Come Riconoscere l’Amnesia Retrograda Pura e Transitoria

Nella letteratura scientifica sono state portate nuove classificazioni riguardo alla sindrome amnesica. De Renzi e colleghi (De Renzi et al., 1997) hanno sottolineato l’esistenza di un’amnesia retrograda pura, che si differenzierebbe sia da quella classica cioè retrograda semplice e quella anterograda. L’amnesia retrograda pura vedrebbe la sua eziologia da cause di natura psicogena. In particolar modo, gli autori sopra citati, ritengono che per essere soddisfatta una diagnosi di tale natura, debbano essere rintracciati tre criteri: un quadro clinico con disturbi di natura psichiatrica, una situazione sia ambientale che psicologicamente stressante e provante per il soggetto, che vede essere costretto ad alleviare tale peso adottando una difesa amnesica e infine aspetti specifici dell’amnesia stessa come la sua durata (di poche ore o giorni) ecc. Ciò che contraddistingue l’amnesia retrograda pura da quella retrograda classica è la totale perdita di memoria retrograda non seguendo alcun gradiente temporale, colpendo in egual maniera sia ricordi più lontani che recenti; mantenendo invece preservata la memoria anterograda.
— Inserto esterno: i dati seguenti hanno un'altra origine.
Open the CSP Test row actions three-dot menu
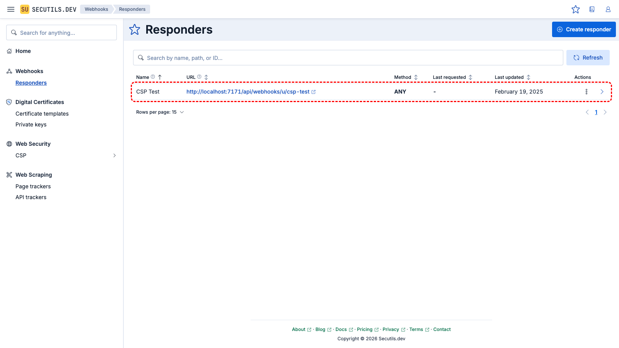The image size is (619, 348). pyautogui.click(x=587, y=92)
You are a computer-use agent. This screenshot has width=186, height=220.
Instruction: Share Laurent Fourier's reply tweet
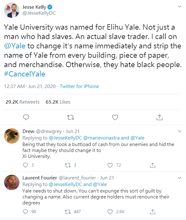152,212
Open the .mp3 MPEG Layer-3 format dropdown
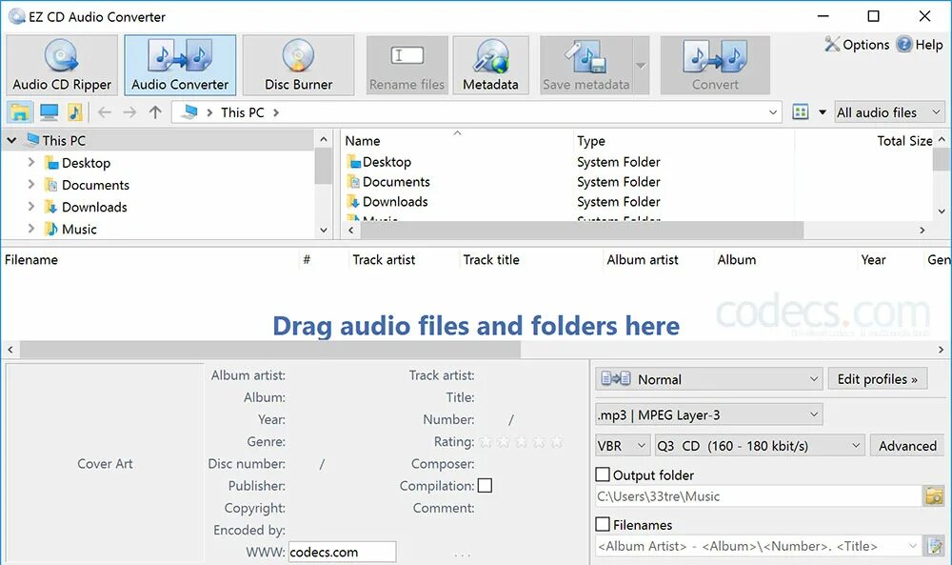The height and width of the screenshot is (565, 952). (x=708, y=413)
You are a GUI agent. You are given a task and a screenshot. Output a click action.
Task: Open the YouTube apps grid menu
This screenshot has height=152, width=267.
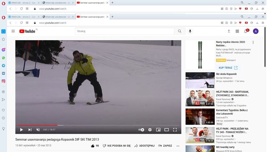pyautogui.click(x=237, y=31)
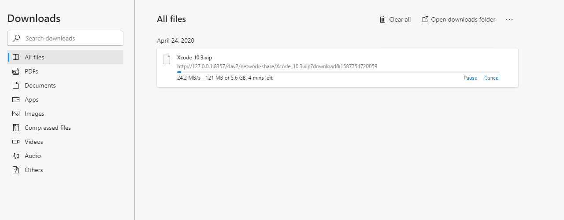Screen dimensions: 564x220
Task: Type in the Search downloads field
Action: tap(71, 38)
Purtroppo, nonostante numerosi contributi di ricerca su casi clinici riguardanti tale amnesia, ancora oggi non è possibile localizzarne un’area ben precisa a livello anatomico. Inoltre i pochi casi di amnesia pura che sono stati documentati in letteratura clinica (Lucchelli et al., 1995) non vedono soddisfare i criteri esposti precedentemente, dunque non verrebbe riconosciuta una natura psicogena a quest’ultima. Lo studio condotto da De Renzi e colleghi ha permesso di analizzare in maniera dettagliata un paziente affetto da questa particolare forma di amnesia, permettendo di evidenziare numerose differenze rispetto alle due forme classiche di amnesia descritte nella clinica.
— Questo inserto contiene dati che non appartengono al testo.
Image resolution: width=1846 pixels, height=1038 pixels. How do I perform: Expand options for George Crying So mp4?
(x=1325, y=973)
Se nell’amnesia retrograda classica abbiamo mantenuta la memoria semantica, il paziente descritto dagli autori invece vedeva una totale perdita dei ricordi semantici, dunque una grave compromissione di quest’ultima. Per contro il paziente vedeva mantenere nella norma le proprie capacità intellettive, grazie a seguito di una valutazione neuropsicologica attenta a misurare queste abilità. Infine era possibile trovare come conseguenza dell’amnesia retrograda un deficit anche di natura linguistica, non grave né riconducibile ad un disturbo afasico, in quanto il disturbo non interessava nessuna delle tre unità funzionali del linguaggio cioè, fonologico, semantico e sintattico. Alla luce di queste interpretazioni, De Renzi ritenendo non soddisfacente la spiegazione psicogena, ritiene di rivedere la definizione di amnesia retrograda pura dandone un’eccezione in termini funzionali, dunque chiamandola amnesia funzionale. Soffermandoci più sull’aspetto funzionale, permette di bypassare sull’aspetto invece strutturale o anatomico ancora incerto. Infine è possibile individuare un’ultima forma di disturbo amnesico ma di natura transitoria, in quando il danno pur essendo marcato produce un’amnesia e un deficit di memoria a lungo termine temporaneo con recupero.

Quanto dura l’amnesia?

La durata dell’amnesia in questi casi può variare da poche a molte ore ma prevede un recupero della funzione cognitiva alterata, dunque non un danno irreversibile e permanente. L’eziologia stessa è ancora incerta ma sono riconosciute ad oggi le seguenti ipotetiche cause: crisi epilettiche, attacco transitorio cerebrovascolare, vulnerabilità a seguito di episodi metabolici critici dei neuroni del lobo temporale, traumi cranici e terapie elettroconvulsive. A un esame attento neurologico (Kritchevsky, 1989), un paziente si presenta confuso, senza però registrare deficit attenzionali e di coscienza e preservando il ricordo di eventi antichi, dunque un’amnesia transitoria retrograda limita nel tempo accompagnata anche da un’amnesia anterograda.